··· Supplied data

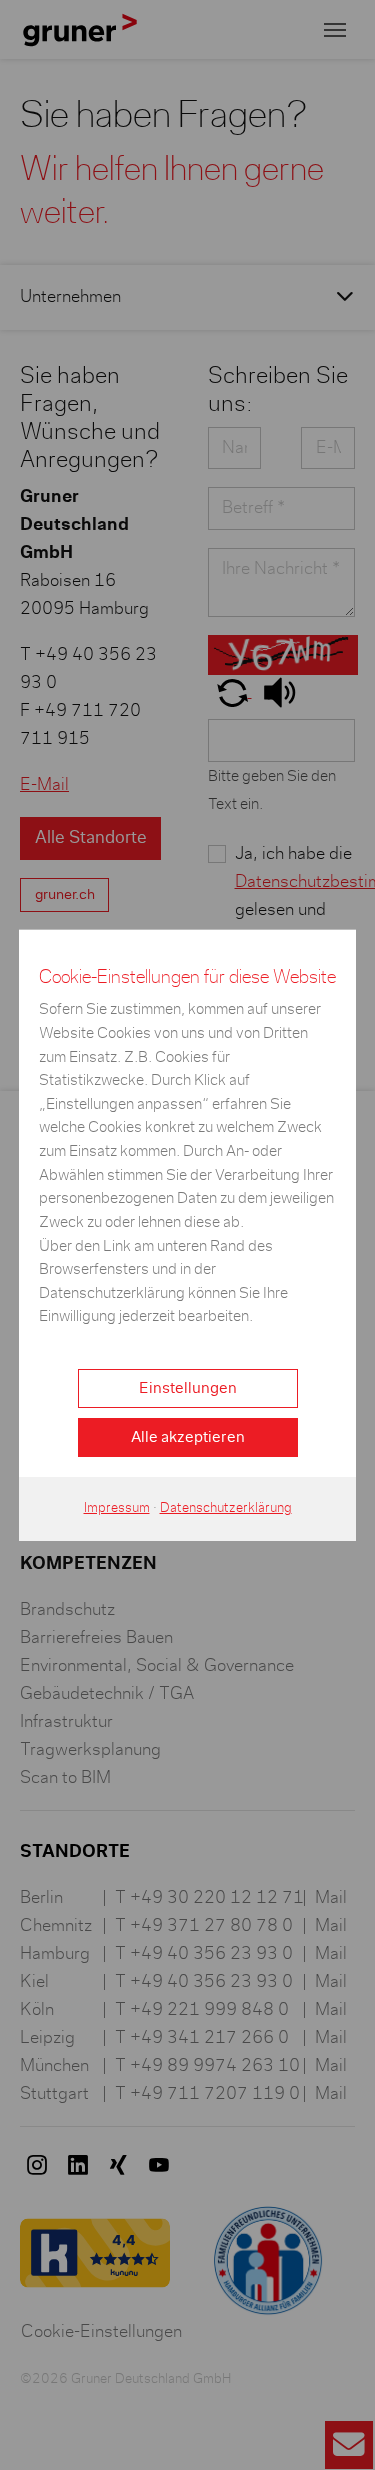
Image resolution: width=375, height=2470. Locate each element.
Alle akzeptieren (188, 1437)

······
··· Supplied data

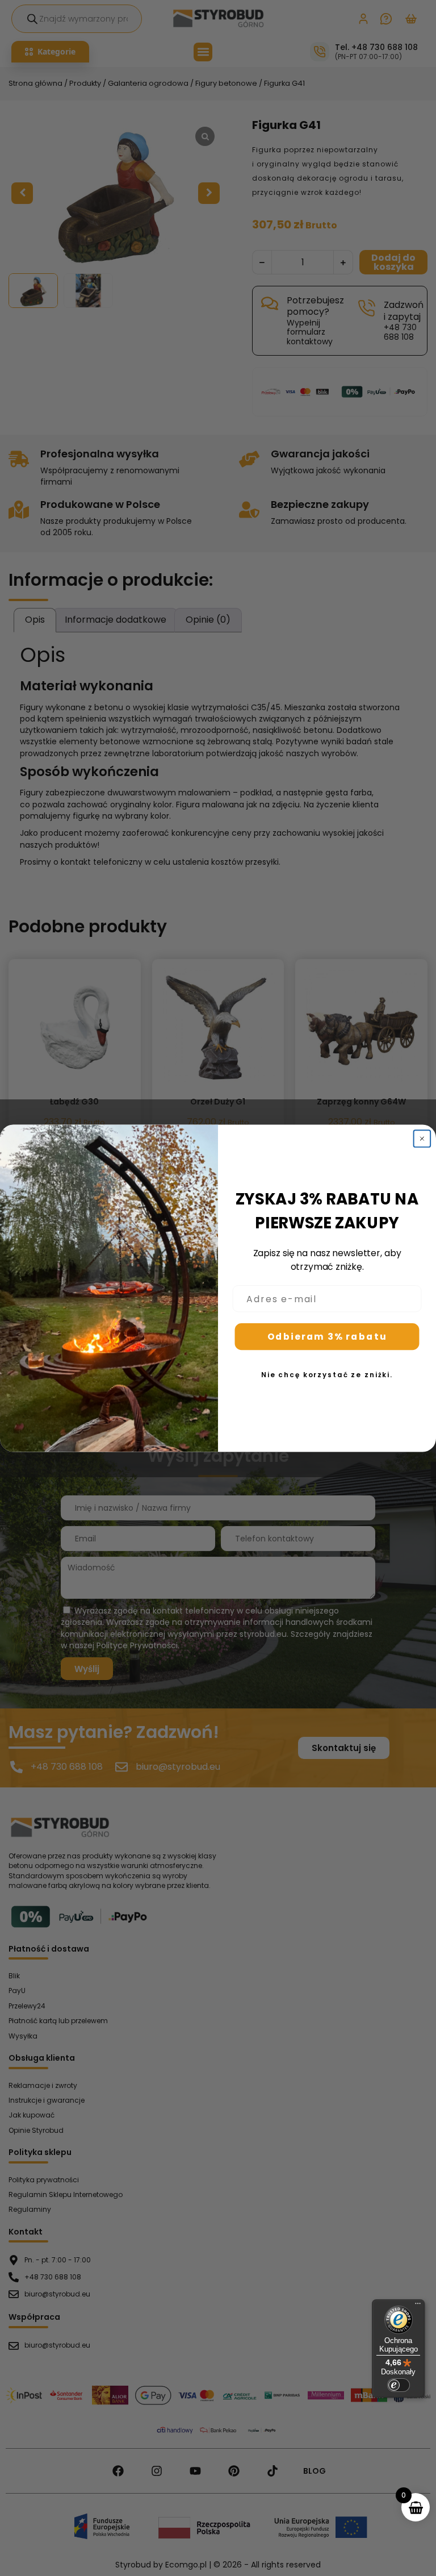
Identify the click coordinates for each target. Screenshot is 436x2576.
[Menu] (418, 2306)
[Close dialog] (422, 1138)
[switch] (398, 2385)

······
··· Supplied data

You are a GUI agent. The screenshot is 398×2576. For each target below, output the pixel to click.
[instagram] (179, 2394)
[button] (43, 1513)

······

> _Problem requirements_
For the material above, reproduce exactly the lines from the line with "You are a GUI" to the line with "[button] (43, 1513)", inclusive, and exclude all others.

> _Solution to this exercise_
You are a GUI agent. The screenshot is 398×2576. For each target below, output the pixel to click.
[instagram] (179, 2394)
[button] (43, 1513)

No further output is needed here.